Metin bloğu:
+===+

Peygamberimiz(Hz.Muhammed)’in Hayatı
Ali KARATAŞ 01 Ocak 1970
İSLAM ÖNCESİ ARABİSTAN SİYASİ TARİHİ
Arap Yarımadası Tihame, Hicaz, Necid, Yemen ve Arud olmak üzere başlıca beş coğrafi bölgeden oluşmaktadır. Siyasi tarihi de genellikle Güney Arabistan, Kuzey Arabistan ve Hicaz bölgesi olmak üzere üç bölümde incelenir. Güney ve Kuzey Arabistan’da devletler kurulurken, Hicaz’da kabileler müstakil halde yaşıyorlardı.
İslam öncesinde kuzey Arabistan’da Nabatiler, Tedmürlüler, Gassaniler ve Hireliler hüküm sürmüşlerdir. Bunlardan son ikisi İslam’ın doğuşuna dek varlıklarını korumuşlardır. Gassaniler Bizans imparatorluğuna, Hireliler de Sasani imparatorluğuna bağlıydılar. Aynı zamanda her ikisi de Hristiyanlığı kabul etmişlerdi.

+===+

Veri bölümü:

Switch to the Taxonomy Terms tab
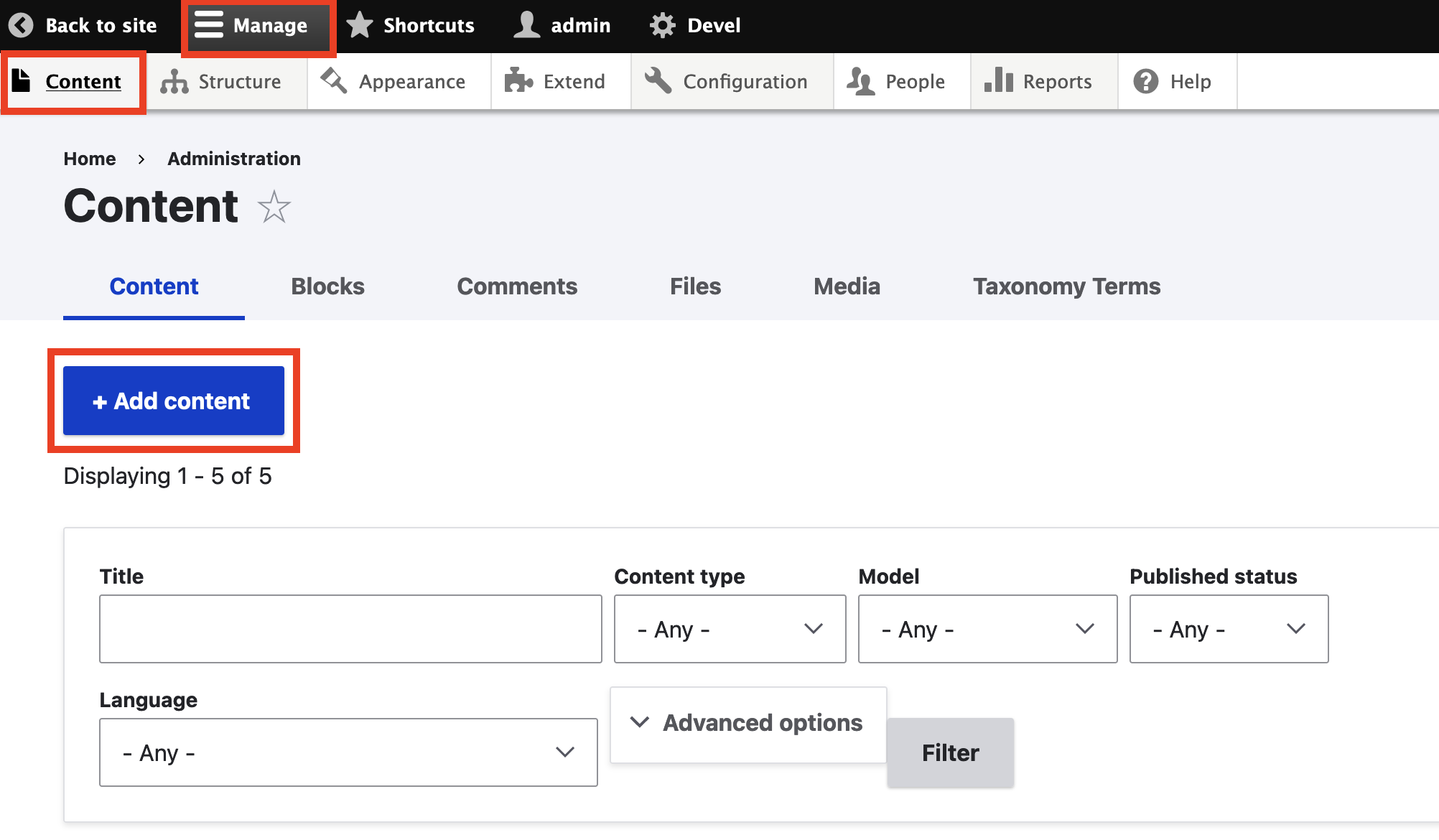The height and width of the screenshot is (840, 1439). click(x=1066, y=286)
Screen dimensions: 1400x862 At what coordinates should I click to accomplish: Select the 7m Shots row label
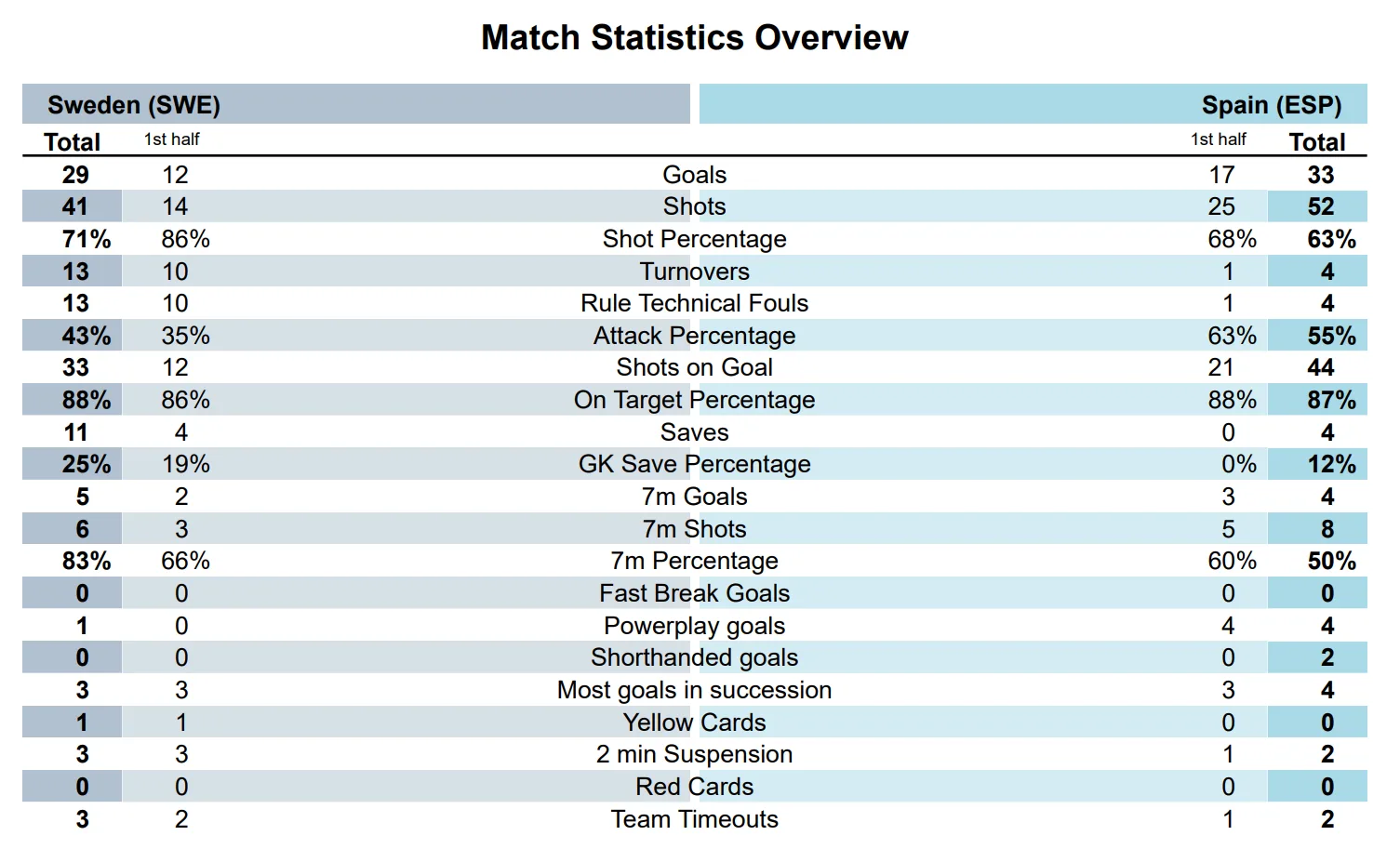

+===+

Görev 1: İslam öncesi Arabistan hakkındaki metne göre Gassaniler hangi imparatorluğa bağlıydı?
Görev 2: İslam öncesi Arabistan metninde "Peygamberimiz(Hz.Muhammed)’in Hayatı" ifadesinden "Hristiyanlığı kabul etmişlerdi." ifadesine kadar olan kısmı hiç değiştirmeden tekrar yazın.

Beklenen çıktı 1: Bizans imparatorluğuna.

Beklenen çıktı 2:
Peygamberimiz(Hz.Muhammed)’in Hayatı
Ali KARATAŞ 01 Ocak 1970
İSLAM ÖNCESİ ARABİSTAN SİYASİ TARİHİ
Arap Yarımadası Tihame, Hicaz, Necid, Yemen ve Arud olmak üzere başlıca beş coğrafi bölgeden oluşmaktadır. Siyasi tarihi de genellikle Güney Arabistan, Kuzey Arabistan ve Hicaz bölgesi olmak üzere üç bölümde incelenir. Güney ve Kuzey Arabistan’da devletler kurulurken, Hicaz’da kabileler müstakil halde yaşıyorlardı.
İslam öncesinde kuzey Arabistan’da Nabatiler, Tedmürlüler, Gassaniler ve Hireliler hüküm sürmüşlerdir. Bunlardan son ikisi İslam’ın doğuşuna dek varlıklarını korumuşlardır. Gassaniler Bizans imparatorluğuna, Hireliler de Sasani imparatorluğuna bağlıydılar. Aynı zamanda her ikisi de Hristiyanlığı kabul etmişlerdi.